(RECORDS FOR THIS EXERCISE)

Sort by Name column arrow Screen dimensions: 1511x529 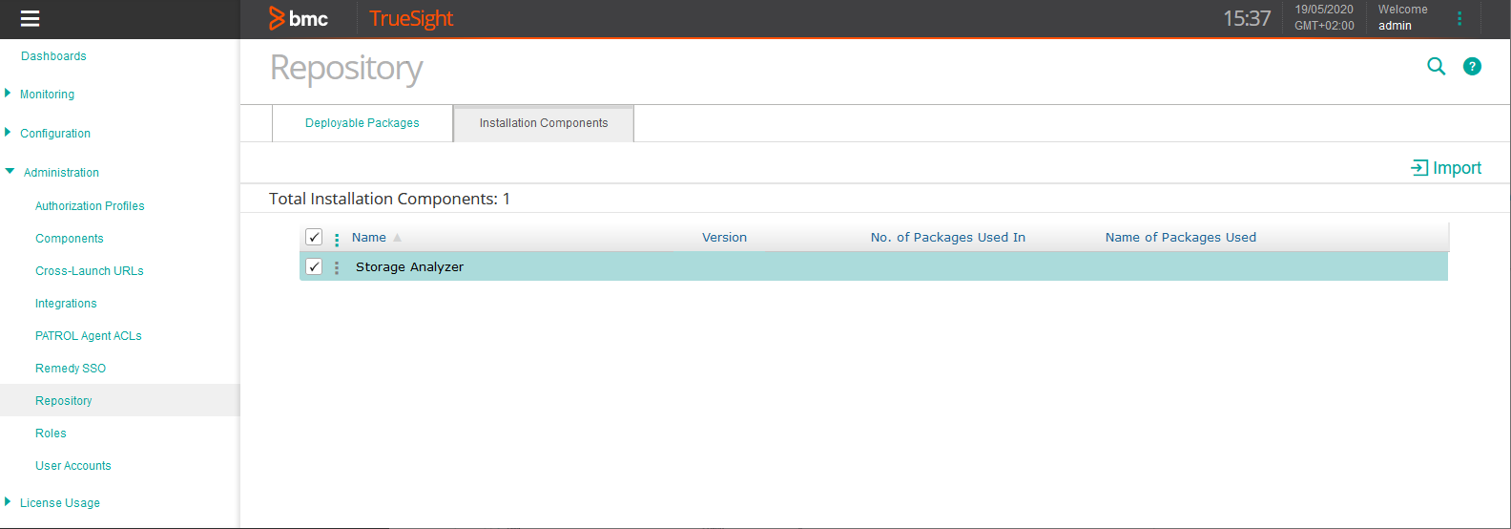397,238
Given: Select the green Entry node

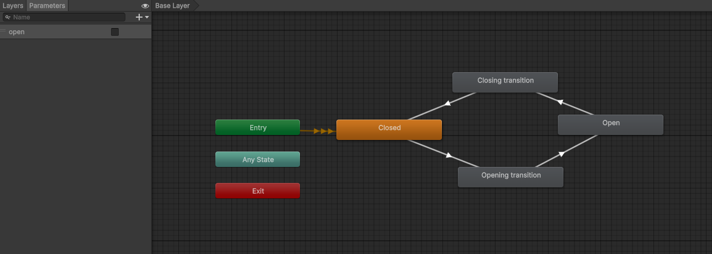Looking at the screenshot, I should pos(257,127).
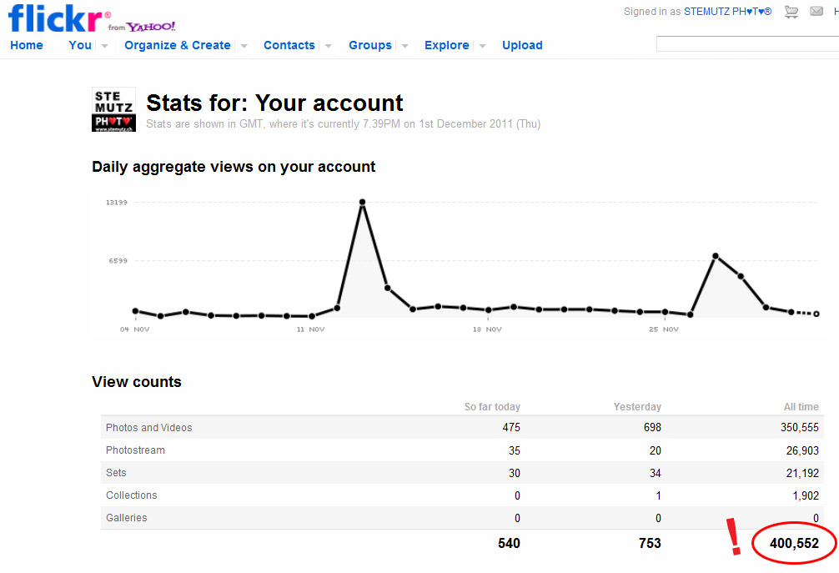Click the circled 400,552 all-time total
Viewport: 839px width, 573px height.
(x=794, y=544)
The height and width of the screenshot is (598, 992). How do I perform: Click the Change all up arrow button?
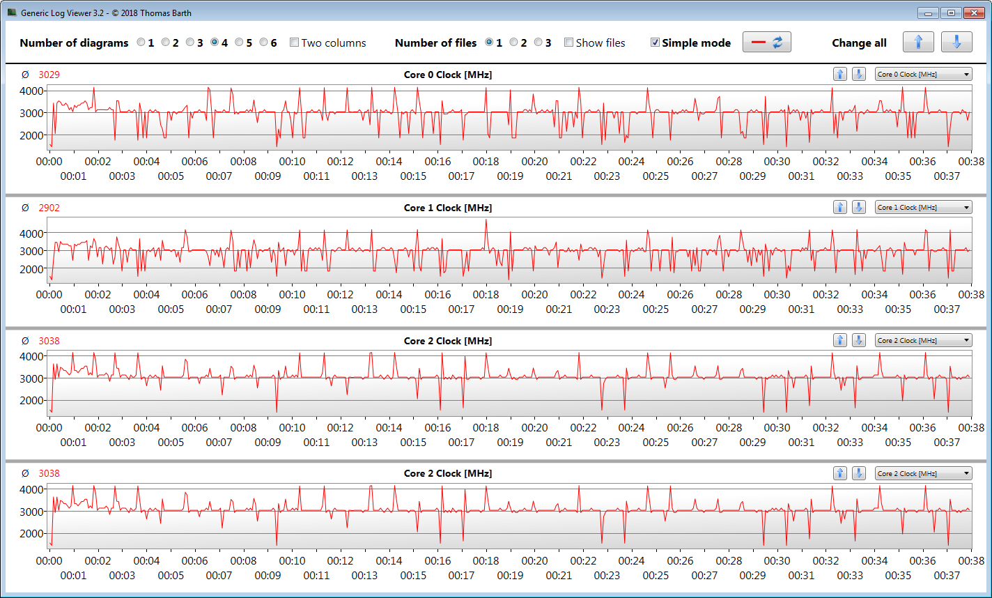point(918,42)
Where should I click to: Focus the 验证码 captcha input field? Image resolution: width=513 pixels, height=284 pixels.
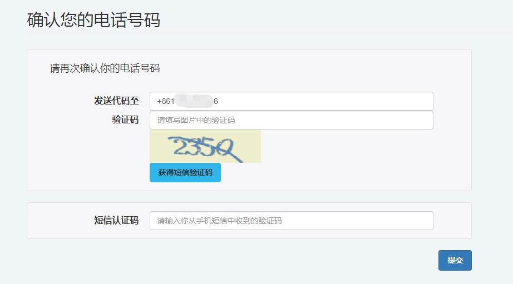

(End RECORDS FOR THIS EXERCISE)

PROBLEM DETAILS - Exact copies of the lines from the one containing "Given: Select the green Entry node" through the final line of the data are required; pictures are to be omitted.

RESPONSE TO THIS EXERCISE -
Given: Select the green Entry node

Looking at the screenshot, I should pos(257,127).
Click the circled 400,552 all-time total
Viewport: 839px width, 573px height.
(x=794, y=544)
The height and width of the screenshot is (598, 992). How do I perform: Click the Change all up arrow button?
point(918,42)
Where should I click to: Focus the 验证码 captcha input field? Image resolution: width=513 pixels, height=284 pixels.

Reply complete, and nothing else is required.